The records below must be written out exactly, with every picture left behind.

(Stored records)
..........

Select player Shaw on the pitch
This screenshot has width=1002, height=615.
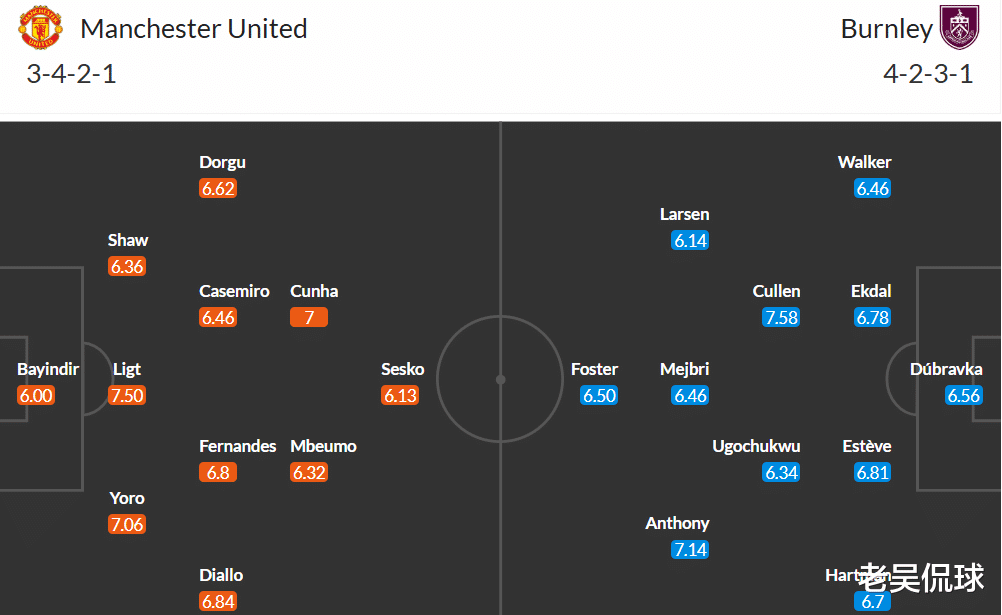coord(128,240)
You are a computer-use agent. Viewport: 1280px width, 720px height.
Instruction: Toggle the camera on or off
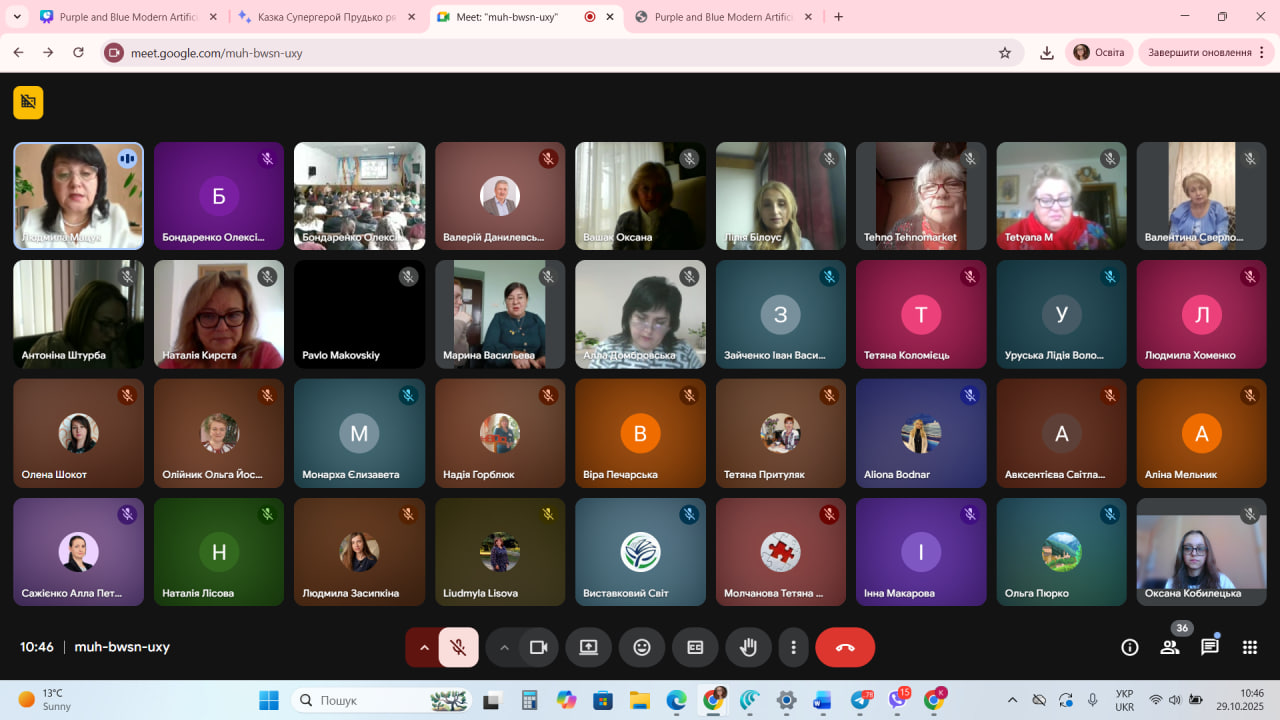coord(539,647)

..........

ANSWER TO THE EXERCISE
Select player Shaw on the pitch
This screenshot has width=1002, height=615.
coord(128,240)
You are a computer-use agent. Viewport: 1280px width, 720px height.
Instruction: Toggle the camera on or off
coord(539,647)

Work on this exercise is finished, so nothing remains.